Segment Start: Stored data

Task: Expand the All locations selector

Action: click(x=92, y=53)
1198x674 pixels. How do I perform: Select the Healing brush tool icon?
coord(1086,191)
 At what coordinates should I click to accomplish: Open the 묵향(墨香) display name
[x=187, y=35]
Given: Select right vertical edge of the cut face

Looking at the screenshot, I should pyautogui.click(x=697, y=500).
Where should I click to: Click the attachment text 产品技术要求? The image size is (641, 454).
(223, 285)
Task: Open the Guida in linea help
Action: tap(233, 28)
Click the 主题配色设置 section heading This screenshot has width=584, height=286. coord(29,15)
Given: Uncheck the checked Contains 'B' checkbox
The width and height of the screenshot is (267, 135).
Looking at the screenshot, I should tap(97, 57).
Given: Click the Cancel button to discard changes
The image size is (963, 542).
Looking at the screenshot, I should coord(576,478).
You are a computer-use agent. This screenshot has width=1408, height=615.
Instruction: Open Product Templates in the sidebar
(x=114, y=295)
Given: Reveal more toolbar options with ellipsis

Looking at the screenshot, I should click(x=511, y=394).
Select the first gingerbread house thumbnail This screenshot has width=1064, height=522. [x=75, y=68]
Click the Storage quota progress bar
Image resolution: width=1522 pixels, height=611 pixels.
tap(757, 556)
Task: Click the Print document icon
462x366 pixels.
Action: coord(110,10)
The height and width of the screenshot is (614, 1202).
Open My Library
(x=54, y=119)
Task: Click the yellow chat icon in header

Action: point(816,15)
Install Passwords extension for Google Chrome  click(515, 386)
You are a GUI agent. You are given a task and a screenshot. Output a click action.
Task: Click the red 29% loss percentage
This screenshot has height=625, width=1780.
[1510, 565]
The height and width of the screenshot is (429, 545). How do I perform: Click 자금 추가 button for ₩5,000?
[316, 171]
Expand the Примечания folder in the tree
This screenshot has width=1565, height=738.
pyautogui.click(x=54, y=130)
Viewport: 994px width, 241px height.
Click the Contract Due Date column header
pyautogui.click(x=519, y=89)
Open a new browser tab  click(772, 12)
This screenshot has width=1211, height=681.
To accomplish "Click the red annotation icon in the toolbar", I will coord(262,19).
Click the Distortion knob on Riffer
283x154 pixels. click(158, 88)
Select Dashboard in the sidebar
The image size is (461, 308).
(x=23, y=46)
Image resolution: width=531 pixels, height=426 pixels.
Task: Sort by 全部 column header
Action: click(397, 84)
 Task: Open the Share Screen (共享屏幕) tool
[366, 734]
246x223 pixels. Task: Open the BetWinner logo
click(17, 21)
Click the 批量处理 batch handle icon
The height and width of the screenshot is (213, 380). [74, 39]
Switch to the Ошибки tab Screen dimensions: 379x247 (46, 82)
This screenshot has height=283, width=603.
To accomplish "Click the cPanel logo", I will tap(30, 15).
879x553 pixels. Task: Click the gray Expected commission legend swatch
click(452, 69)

Segment End: Stored data

Pull out each record as written and restate it exactly.

Task output:
Task: Expand the All locations selector

Action: click(x=92, y=53)
1198x674 pixels. How do I perform: Select the Healing brush tool icon?
coord(1086,191)
 At what coordinates should I click to accomplish: Open the 묵향(墨香) display name
[x=187, y=35]
Given: Select right vertical edge of the cut face

Looking at the screenshot, I should pyautogui.click(x=697, y=500).
Where should I click to: Click the attachment text 产品技术要求? The image size is (641, 454).
(223, 285)
Task: Open the Guida in linea help
Action: tap(233, 28)
Click the 主题配色设置 section heading This screenshot has width=584, height=286. coord(29,15)
Given: Uncheck the checked Contains 'B' checkbox
The width and height of the screenshot is (267, 135).
Looking at the screenshot, I should tap(97, 57).
Given: Click the Cancel button to discard changes
The image size is (963, 542).
Looking at the screenshot, I should coord(576,478).
You are a computer-use agent. This screenshot has width=1408, height=615.
Instruction: Open Product Templates in the sidebar
(x=114, y=295)
Given: Reveal more toolbar options with ellipsis

Looking at the screenshot, I should click(x=511, y=394).
Select the first gingerbread house thumbnail This screenshot has width=1064, height=522. [x=75, y=68]
Click the Storage quota progress bar
Image resolution: width=1522 pixels, height=611 pixels.
tap(757, 556)
Task: Click the Print document icon
462x366 pixels.
Action: coord(110,10)
The height and width of the screenshot is (614, 1202).
Open My Library
(x=54, y=119)
Task: Click the yellow chat icon in header

Action: point(816,15)
Install Passwords extension for Google Chrome  click(515, 386)
You are a GUI agent. You are given a task and a screenshot. Output a click action.
Task: Click the red 29% loss percentage
This screenshot has height=625, width=1780.
[1510, 565]
The height and width of the screenshot is (429, 545). How do I perform: Click 자금 추가 button for ₩5,000?
[316, 171]
Expand the Примечания folder in the tree
This screenshot has width=1565, height=738.
pyautogui.click(x=54, y=130)
Viewport: 994px width, 241px height.
Click the Contract Due Date column header
pyautogui.click(x=519, y=89)
Open a new browser tab  click(772, 12)
This screenshot has width=1211, height=681.
To accomplish "Click the red annotation icon in the toolbar", I will coord(262,19).
Click the Distortion knob on Riffer
283x154 pixels. click(158, 88)
Select Dashboard in the sidebar
The image size is (461, 308).
(x=23, y=46)
Image resolution: width=531 pixels, height=426 pixels.
Task: Sort by 全部 column header
Action: click(397, 84)
 Task: Open the Share Screen (共享屏幕) tool
[366, 734]
246x223 pixels. Task: Open the BetWinner logo
click(17, 21)
Click the 批量处理 batch handle icon
The height and width of the screenshot is (213, 380). [74, 39]
Switch to the Ошибки tab Screen dimensions: 379x247 (46, 82)
This screenshot has height=283, width=603.
To accomplish "Click the cPanel logo", I will tap(30, 15).
879x553 pixels. Task: Click the gray Expected commission legend swatch
click(452, 69)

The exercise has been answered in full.